Post by Secret Alias » Wed Dec 23, 2020 7:45 am

Here is what I am saying (it is quite comprehensive):

1. to Theodore is written in a handwriting style which fits late 18th century the best but could be as late as the early nineteenth century.
2. most of the academics who've weighed in on the manuscript lack the expertise to address dating including Morton Smith who basically sent off a few letters and received the same dating I have.
3. most scholars treat the TEXT of to Theodore as Patristic MS and have ignored or passed over in silence the situation with the nomina sacra
4. Smith on p. 291 I think makes reference to the two nomina sacra (KU and ANWN) but makes no reference to the kou
5. Carlson makes reference to the same situation but does not know the kou is kos is a modern Greek abbreviation notes the writing out in full of Jesus, God, David etc.
6. Tselikas makes reference to the 'unusualness' of the kou and the writing out in full of divine names but doesn't reference (I don't think, I can't check my wife is stirring upstairs wanting to pick up Xmas eve dinner and I have to tell her we have to come back in time to wake up my son to be picked up for snowboarding) to the ku.
7. The fact that no one except Tselikas knows that kou is kos is a modern Greek abbreviation mentions it makes it likely to me no one knew.
8. the kou alongside other facts makes it unlikely Smith transcribed the Greek (I can get into this later)
9. the kou along with the KU and ANWN and the writing out in full of nomina sacra and the hurriedness of the handwriting is best explained by a copyist living in an age where kos was used as an abbreviation for kurios slipped into kou 3 times and faithfully rendered the ku once. That doesn't preclude the possibility of a modern Greek copyist working off a 'script' written by someone else (or himself). Which is more likely is yet to be determined.
10. I have traced the use of kos to the influential Ionian Academy 1805 - 1818. It is unlikely that they invented the abbreviation as it appears without explanation. Anyway 1805 - 1811 is good enough to explain the kou as natural for the late eighteenth century/early nineteenth century style of the handwriting.
11. all the evidence I have seen is freely available on Google or the internet. This should not mean that 1818 is the earliest witness. It just means that an author writing an article in the late 19th century decided to include a payment schedule from the Ionian Academy in his/her study. I was lucky. But - and here is an important thing - we should expect the list was written as shorthand (i.e. handwriting). The earliest PRINTED (i.e. typeset) example of kos comes in a newspaper during the Greek War of Independence (something like 1830 I think). This would suggest to me that the kos emerged as a kind of shorthand used by someone at the Ionian Academy (i.e. I am assume THE WIDESPREAD USAGE of the kos, it's acceptance in later modern Greek has something to do with the influence of the first Greek university). I don't know how far back this goes but I am the worst person to determine this as (a) most attention in Greek libraries digital copying goes to documents from the Greek War of Independence (I assume for Patriotic reasons) (b) there are a lot of B & W scans of documents I've seen for the period 1770 - 1800 but these were done early in the days of digital scanning at low resolution and they can't be read by someone like me from home (I think they were done to preserve the basic image/cataloging but not to be studied in detail (c) on top of this difficulty IT IS VERY DIFFICULT TO MAKE OUT THE CURSIVE SHORTHAND. When someone compiles a list like the 1818 one they are written for the author but not for general consumption (d) I am terrible at picking out some of the ligatures (e) variation exists between writers and between eras. For that reason we need a specialist in this era and I have went to extraordinarily lengths to find one IN ORDER TO GO BACK AND DETERMINE THE USE OF KOS IN THE PERIOD 1780 - 1800.

My wife left without me.

Also (f) I don't know how many documents survived from the Ionian Academy. It is really hard to figure ANYTHING out and (g) many or most Greek scholars only speak modern Greek.

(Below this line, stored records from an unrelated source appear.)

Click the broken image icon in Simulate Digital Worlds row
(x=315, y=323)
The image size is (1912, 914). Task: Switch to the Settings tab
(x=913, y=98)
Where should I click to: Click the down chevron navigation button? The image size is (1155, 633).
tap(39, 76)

With all of that said the Ionian Academy seems to have been established with British assistance (hence the modern Freemason's link with Freemasonry I suspect). There was an English teacher with a British name on the teachers list in 1818. The newspaper(s) that used kos in 1830 are connected with French and Italian 'philohellenic' individuals. At a glance it would seem to make sense that either the Ionian Academy or the newspapers located in Italy or France (or even Vienna for that matter) would have been able to procure Voss's Ignatius book easier than the monastery. They didn't, as you know have Amazon back then. So I am wondering if again the book was brought from the outside.

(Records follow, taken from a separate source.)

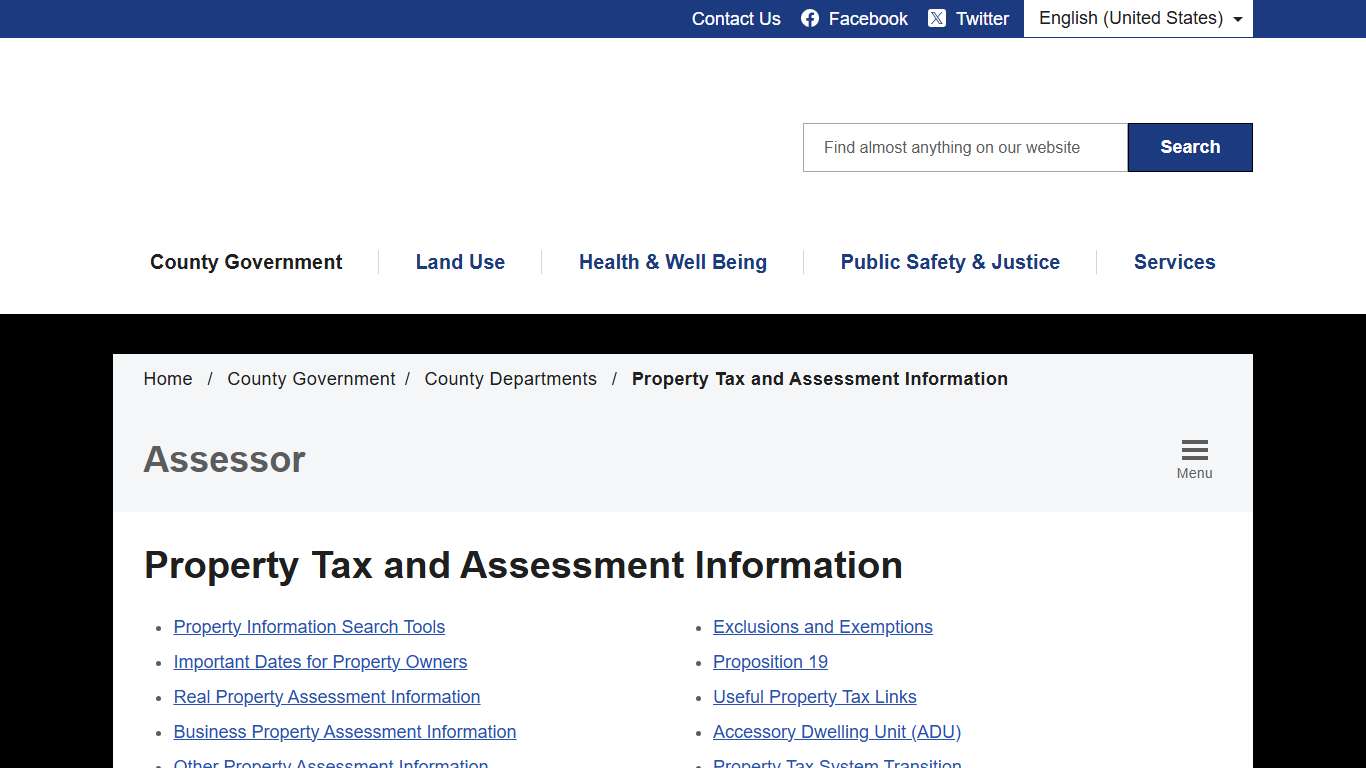Open County Departments from the breadcrumb
The width and height of the screenshot is (1366, 768).
[510, 379]
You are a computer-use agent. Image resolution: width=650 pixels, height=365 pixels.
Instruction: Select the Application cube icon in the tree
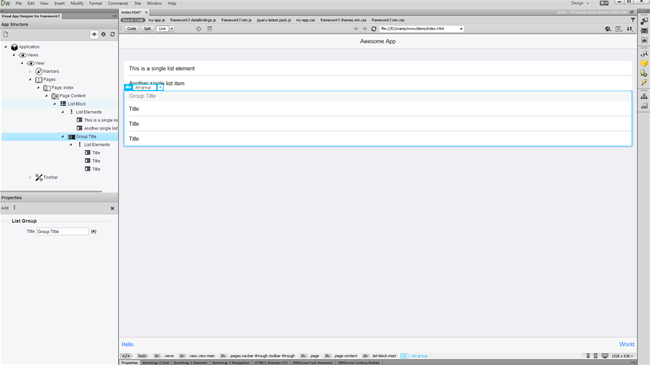pyautogui.click(x=15, y=47)
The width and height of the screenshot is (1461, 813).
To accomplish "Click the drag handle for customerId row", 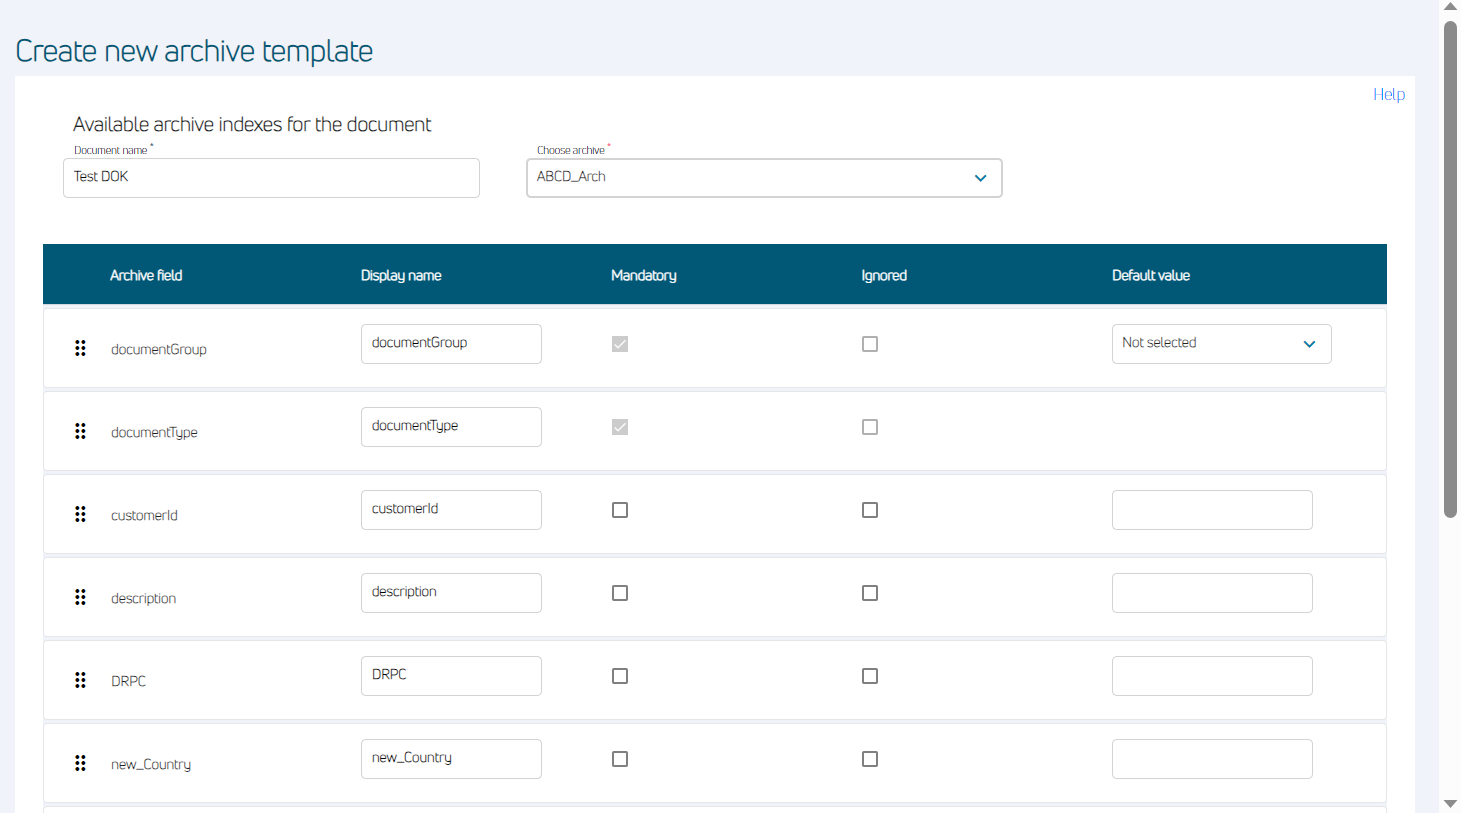I will point(80,514).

Again, I can't prove that the manuscript was written in 1780 - 1800 by someone associated with the Ionian Academy. Not yet. Maybe not ever. But the handwriting resembles one example I found associated with the Ionian Academy from 1820 I think. Not an exact match of course (I've been way too enthusiastic in the past). But more similar than Tselikas's examples. Nevertheless at the very least if I can make the case that the kos + the late 17th century handwriting (possibly as late as 1800 - 1820) makes that scenario MORE LIKELY than Smith:

1. writing out a manuscript in ancient Greek with typical nomina sacra
2. commissions/hires/procures a monk living in the 1950s to copy out the material into Voss with a forged late 17th century hand and in copying the monk 'slips back' into his native modern Greek and quickly writes out ku as kou and the nomina sacra as 'Jesus,' 'David' etc.
3. has that monk smuggle that book into the library

I don't know why we have to go to that incredibly wild conspiracy theory. A better conspiracy theory would be that Freemason-inspired Greek teachers at the Ionian Academy 'invented' a Patristic text as part of their 'justification' for involving themselves with British occultists. An even better explanation is that the document was written out by someone in the late eighteenth century even early 19th century EXACTLY AS IT APPEARS. Again none of this can be proved, but I don't see why we can't see the cigar as a cigar. Sometimes the cigar is just a cigar.

NOTE: an earlier version of this post mistook 'seventeenth century' for eighteenth. I have a real problem translating numerical dates (1770) into 'centuries' (= eighteenth). Andrews caught me making this mistake in other threads on other subjects too. Constantly slip up with that.
Last edited by Secret Alias on Wed Dec 23, 2020 8:19 am, edited 2 times in total.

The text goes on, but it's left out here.